Check that all the features needed for the installation are active and the installation location is correct. Then click ‘Next’. After JDK finishes its installation, it will continue to install JRE.
Just keep all the settings on their default mode and click on the ‘Next’ option until it finishes its installation.
Installation of Apache Tomcat
After installing the Java Development kit and JRE, install Apache Tomcat which would server our webpages to the internet. Similar to the previous package, just double click on the tomcat .exe file to begin the installation screen.
Check all the components you want to install and click on ’Next’.
The next screen will prompt you the port numbers you want your apache server to run on and the username and password credentials to administrate the tomcat web server.
This will give you access to monitor and control your Tomcat server from a web user interface.
Check if the installation location is correct. You can change the folder if you want to install the Tomcat server at a location other than the C drive, but here we have kept it on default mode and thus it will get installed at C:\program Files
The installer will finish and will automatically start the Apache Tomcat as a Windows service.
If the installation is done correctly, you will see an apache feather with a green icon in the taskbar, which signifies that the apache service is in running state.
Installing PostgreSQL Database Server
Go to the folder where you have downloaded the packages, and double click on the PostgreSQL .exe file, the installer with begin with a welcome screen as shown below.
Provide the installation location. Here we are keeping it on default mode which is in C:\Program Files, but if you want to change the installation location you can do that as well.
Similarly, it will ask about changing the data directory but, let’s not mess up with that and keep everything on default. Click “Next”.
The next screen will ask you for the database access credentials, it will ask you to set a superuser password that will have access to the entire database engine and its contents. The default username is “Postgres”
Set the desired password and click on ‘Next’.
The database port can also be left on default mode which is 5432. also select the locale as default and click ’Next’.
The installation may take a few minutes.

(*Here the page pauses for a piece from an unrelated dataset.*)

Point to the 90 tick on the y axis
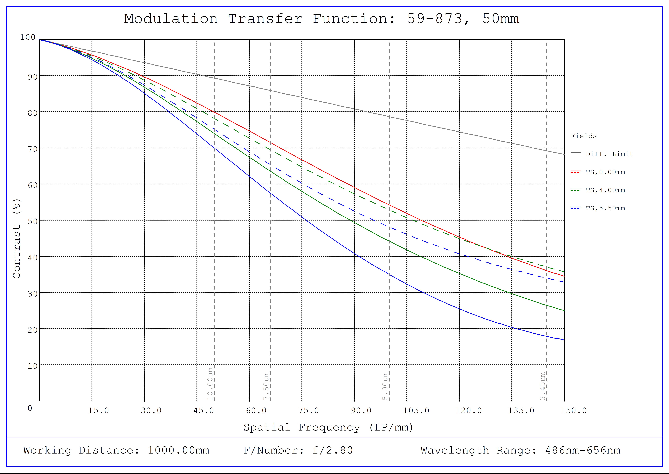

Once it is complete, it will show you ‘Finish’ with an option to start the stack builder, which is completely unnecessary for DSpace installation.
So, I recommend you to uncheck this button and click on “Finish”.
Ok, so now you have all your installed packages listed in all programs in windows start menu.
Other things are already in working order, lets open “pgAdmin III” to open the PostgreSQL administration panel.
You will be asked for the super-user password you assigned to when you install PostgreSQL every time you open the application. You can save the password if you want, but it is advised to switch only if you are protected and you are the only user of the server or device. After all, with quick access to your account through your saved password, you would like nobody else to break into it.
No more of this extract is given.